La Corte di Cassazione sez. lavoro con la sentenza n. 20826 depositata il 11 settembre 2013 intervenendo in tema di licenziamenti ha statuito che è legittimo il licenziamento per giusta causa del dipendente che continua a fare di testa sua in barba alle diffide del datore . Giusta la causa del recesso per la gestione personalistica contro le regole aziendali di competenza. Vince la banca dopo le perdite denunciate dai clienti. I giudici hanno anche stabilito che la discrezionalità del datore di lavoro nel graduare la sanzione disciplinare non equivale ad arbitrio e perciò egli deve illustrare in forma persuasiva le ragioni che lo inducono a ritenere grave il comportamento illecito del dipendente, tanto da giustificare il licenziamento per giustificato motivo o per giusta causa.

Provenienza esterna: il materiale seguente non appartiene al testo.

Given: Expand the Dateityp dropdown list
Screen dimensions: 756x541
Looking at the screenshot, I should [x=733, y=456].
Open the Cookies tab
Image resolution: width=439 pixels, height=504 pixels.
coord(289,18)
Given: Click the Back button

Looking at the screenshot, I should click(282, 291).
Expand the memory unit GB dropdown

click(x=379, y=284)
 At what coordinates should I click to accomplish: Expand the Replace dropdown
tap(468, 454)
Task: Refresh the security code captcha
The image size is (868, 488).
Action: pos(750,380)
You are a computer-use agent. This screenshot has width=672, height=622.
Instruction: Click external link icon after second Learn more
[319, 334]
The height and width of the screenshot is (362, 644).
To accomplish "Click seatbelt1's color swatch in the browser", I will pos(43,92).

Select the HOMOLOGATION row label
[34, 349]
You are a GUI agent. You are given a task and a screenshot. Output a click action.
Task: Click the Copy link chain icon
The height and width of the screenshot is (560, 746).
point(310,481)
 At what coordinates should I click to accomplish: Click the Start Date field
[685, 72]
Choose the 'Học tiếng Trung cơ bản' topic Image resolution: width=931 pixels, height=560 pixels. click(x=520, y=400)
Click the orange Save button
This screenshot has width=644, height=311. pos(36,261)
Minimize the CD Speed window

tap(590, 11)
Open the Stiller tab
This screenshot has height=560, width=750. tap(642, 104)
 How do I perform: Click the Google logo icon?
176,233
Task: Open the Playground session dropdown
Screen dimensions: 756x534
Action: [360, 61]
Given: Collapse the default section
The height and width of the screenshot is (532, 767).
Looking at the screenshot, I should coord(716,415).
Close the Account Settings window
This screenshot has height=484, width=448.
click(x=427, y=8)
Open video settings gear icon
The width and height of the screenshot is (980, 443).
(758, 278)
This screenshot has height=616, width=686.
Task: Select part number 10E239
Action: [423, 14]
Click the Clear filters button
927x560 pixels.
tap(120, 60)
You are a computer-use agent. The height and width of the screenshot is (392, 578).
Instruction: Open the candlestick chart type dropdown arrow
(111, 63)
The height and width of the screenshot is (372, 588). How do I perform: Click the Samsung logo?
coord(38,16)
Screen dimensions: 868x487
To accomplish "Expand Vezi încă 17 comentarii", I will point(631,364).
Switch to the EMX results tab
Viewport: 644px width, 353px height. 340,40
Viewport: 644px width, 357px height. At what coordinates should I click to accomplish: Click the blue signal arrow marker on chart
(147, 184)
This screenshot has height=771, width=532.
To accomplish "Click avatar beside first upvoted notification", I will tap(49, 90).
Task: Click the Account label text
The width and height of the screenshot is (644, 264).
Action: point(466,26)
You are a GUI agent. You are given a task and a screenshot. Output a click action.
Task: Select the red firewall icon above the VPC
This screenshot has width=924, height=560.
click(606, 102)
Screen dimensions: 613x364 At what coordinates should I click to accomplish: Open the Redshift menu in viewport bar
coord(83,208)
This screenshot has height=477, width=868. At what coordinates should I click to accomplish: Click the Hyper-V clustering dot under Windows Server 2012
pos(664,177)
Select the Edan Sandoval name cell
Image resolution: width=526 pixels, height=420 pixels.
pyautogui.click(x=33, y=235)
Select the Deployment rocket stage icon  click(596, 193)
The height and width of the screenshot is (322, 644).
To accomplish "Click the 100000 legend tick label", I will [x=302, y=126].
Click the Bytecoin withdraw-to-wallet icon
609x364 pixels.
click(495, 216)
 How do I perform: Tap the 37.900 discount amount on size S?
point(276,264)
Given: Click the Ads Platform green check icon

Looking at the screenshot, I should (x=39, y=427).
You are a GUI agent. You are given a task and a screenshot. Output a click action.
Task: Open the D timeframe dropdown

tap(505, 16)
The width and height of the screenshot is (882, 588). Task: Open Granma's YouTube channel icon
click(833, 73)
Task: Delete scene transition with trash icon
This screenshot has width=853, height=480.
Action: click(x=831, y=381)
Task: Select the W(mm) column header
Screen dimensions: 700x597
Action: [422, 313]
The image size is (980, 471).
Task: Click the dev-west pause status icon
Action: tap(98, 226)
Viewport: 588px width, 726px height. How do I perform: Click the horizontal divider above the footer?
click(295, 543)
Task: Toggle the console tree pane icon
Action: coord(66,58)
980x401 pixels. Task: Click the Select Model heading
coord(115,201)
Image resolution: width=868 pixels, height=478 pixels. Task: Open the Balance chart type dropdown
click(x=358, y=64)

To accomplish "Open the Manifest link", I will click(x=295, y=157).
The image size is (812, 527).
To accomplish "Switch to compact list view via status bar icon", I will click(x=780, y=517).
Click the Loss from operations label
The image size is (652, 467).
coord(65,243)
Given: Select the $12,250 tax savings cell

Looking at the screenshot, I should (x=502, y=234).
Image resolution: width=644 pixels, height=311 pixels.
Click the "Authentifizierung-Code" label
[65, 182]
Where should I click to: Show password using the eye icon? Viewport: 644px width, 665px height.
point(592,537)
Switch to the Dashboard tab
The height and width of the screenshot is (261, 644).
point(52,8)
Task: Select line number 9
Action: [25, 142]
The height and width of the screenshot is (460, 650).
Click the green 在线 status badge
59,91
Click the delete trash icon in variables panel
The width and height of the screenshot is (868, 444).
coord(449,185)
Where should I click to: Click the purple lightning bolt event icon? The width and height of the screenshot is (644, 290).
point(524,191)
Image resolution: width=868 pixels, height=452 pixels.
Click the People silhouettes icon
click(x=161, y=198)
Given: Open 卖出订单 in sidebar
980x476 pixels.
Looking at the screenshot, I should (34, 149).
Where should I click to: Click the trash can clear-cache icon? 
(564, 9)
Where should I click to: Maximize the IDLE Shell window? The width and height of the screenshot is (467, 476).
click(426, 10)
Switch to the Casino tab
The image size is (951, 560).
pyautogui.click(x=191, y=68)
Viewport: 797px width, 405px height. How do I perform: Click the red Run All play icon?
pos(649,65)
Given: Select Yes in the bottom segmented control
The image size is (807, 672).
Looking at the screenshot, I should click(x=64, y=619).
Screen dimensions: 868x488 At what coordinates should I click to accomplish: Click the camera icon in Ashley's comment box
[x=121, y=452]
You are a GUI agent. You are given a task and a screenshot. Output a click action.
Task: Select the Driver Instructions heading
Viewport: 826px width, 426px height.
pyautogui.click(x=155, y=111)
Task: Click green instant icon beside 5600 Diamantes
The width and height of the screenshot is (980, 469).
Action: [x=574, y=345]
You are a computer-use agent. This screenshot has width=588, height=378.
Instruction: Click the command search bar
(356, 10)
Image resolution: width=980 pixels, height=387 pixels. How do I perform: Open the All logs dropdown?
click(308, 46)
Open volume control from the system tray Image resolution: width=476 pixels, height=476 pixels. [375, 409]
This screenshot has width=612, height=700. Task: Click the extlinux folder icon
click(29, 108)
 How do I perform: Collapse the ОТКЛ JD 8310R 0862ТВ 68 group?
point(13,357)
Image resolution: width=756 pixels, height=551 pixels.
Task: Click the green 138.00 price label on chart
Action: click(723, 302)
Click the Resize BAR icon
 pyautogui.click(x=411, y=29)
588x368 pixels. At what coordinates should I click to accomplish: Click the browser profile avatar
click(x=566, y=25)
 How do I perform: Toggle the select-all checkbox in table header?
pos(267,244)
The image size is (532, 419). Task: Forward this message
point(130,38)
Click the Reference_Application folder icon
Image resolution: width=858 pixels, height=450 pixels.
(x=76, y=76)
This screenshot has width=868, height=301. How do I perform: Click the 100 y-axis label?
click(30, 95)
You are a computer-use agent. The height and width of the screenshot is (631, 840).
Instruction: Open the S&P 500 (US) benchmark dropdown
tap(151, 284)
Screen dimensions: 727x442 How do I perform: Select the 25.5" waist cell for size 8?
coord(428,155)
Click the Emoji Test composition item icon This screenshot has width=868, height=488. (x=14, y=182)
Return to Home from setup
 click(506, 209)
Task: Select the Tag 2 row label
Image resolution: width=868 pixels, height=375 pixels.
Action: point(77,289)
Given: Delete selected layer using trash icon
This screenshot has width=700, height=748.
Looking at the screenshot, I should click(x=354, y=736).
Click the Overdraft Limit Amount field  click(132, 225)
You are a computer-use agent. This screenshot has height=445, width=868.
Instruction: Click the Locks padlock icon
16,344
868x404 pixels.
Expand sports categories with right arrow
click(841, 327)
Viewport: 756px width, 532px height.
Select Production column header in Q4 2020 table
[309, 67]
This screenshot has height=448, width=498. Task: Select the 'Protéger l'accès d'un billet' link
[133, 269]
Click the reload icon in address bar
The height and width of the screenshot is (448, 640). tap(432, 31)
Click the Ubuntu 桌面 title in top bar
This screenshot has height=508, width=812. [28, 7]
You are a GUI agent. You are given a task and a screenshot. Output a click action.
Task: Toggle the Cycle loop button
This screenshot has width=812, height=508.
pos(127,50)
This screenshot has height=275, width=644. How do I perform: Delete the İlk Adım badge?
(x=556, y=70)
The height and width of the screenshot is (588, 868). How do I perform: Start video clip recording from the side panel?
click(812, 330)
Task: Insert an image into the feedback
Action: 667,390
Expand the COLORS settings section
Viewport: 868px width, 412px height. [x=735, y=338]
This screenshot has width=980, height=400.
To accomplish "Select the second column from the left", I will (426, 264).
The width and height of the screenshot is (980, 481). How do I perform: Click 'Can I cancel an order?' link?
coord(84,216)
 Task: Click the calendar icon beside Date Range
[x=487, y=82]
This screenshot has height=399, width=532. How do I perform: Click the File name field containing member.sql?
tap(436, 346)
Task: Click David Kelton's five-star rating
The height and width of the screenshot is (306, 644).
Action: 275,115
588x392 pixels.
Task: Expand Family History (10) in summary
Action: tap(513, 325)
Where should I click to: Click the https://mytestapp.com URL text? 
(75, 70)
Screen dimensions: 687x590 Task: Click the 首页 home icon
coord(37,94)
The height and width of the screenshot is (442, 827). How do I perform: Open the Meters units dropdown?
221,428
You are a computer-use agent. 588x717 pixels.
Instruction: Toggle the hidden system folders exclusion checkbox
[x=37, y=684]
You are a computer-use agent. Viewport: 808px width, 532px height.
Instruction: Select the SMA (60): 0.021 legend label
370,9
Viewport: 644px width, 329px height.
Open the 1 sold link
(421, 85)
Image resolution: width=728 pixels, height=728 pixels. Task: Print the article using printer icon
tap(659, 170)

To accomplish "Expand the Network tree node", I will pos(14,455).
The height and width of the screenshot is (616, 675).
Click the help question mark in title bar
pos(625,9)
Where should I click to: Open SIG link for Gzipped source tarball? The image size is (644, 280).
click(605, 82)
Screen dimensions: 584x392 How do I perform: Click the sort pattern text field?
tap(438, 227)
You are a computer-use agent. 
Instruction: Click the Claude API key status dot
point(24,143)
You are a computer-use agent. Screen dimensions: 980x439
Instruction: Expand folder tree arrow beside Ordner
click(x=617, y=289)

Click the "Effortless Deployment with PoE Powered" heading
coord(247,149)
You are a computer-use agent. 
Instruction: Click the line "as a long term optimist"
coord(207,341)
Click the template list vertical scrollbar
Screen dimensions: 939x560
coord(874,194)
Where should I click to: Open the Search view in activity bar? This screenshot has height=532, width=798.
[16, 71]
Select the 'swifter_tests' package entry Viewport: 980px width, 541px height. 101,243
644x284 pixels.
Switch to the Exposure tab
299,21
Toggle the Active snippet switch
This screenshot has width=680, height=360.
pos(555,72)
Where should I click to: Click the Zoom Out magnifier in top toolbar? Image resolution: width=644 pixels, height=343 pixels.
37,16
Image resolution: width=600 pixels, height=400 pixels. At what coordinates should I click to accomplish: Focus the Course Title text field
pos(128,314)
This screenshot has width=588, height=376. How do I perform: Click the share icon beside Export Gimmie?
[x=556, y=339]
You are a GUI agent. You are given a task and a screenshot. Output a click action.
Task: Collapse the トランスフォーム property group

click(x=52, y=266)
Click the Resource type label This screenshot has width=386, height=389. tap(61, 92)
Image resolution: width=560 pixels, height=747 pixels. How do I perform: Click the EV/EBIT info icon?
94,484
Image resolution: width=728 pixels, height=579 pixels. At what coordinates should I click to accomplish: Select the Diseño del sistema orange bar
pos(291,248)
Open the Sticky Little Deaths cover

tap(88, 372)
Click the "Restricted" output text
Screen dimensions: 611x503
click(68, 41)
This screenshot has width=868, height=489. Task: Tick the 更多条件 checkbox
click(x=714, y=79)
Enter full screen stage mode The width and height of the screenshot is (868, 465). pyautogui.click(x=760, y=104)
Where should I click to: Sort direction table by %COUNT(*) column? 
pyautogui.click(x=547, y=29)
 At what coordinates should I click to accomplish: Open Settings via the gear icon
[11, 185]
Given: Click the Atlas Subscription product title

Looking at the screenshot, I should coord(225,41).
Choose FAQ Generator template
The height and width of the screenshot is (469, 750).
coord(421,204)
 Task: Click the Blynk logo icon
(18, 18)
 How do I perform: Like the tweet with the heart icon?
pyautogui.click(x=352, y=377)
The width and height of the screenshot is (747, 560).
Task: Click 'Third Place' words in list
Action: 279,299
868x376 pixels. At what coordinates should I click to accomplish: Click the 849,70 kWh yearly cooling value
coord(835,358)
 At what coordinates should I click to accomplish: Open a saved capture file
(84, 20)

La vicenda ha riguardato un dipendente di un istituto di credito a cui erano state contestate varie irregolarità protratesi nel tempo nonostante le direttive del datore di lavoro. Il comportamento del dipendente violando le disposizioni del datore di lavoro, aveva causato ingenti perdite ad alcuni clienti della banca. Il datore dopo avergli contestato le irregolarità aveva sanzionato con il licenziamento per giusta causa il dipendente.
Il lavoratore ricevuta la comunicazione di licenziamento aveva impugnato il provvedimento inanzi al Tribunale in veste di giudice del lavoro. Il Tribunale adito respingeva il ricorso presentato dal lavoratore, il quale avverso la decisione dei giudici di prime cure proponeva ricorso in Corte di Appello. I giudici della Corte Territoriale hanno “ritenuto provati gli illeciti contestati al dipendente. In particolare ha ritenuto provati la indebita e personalistica gestione dei fondi dei clienti S. -S., la consapevole violazione del criterio di territorialità sancito dalle regole aziendali; la promozione di investimenti ad alto rischio che avevano determinato ingenti perdite per i clienti con conseguente obbligo restitutorio a carico dell’istituto di credito, come attestato dalla onerosa transazione che la Banca aveva dovuto concludere con i clienti di cui sopra; l’avere proposto come affidatario all’istituto un soggetto di cui conosceva la situazione di “decozione” sottoponendo, senza alcuna osservazione in merito, la relativa pratica all’organo deliberante. Tali condotte, ha osservato, rendevano proporzionata la sanzione espulsiva .”
Il lavoratore ricorreva alla Corte Suprema per la cassazione della sentenza dei giudici di merito basando il ricorso su tre motivi.
Gli Ermellini rigettano il ricorso proposta dalla parte soccombente. Inoltre hanno ritenuto privi di vizi le motivazioni e l decisione dell Corte di Appello.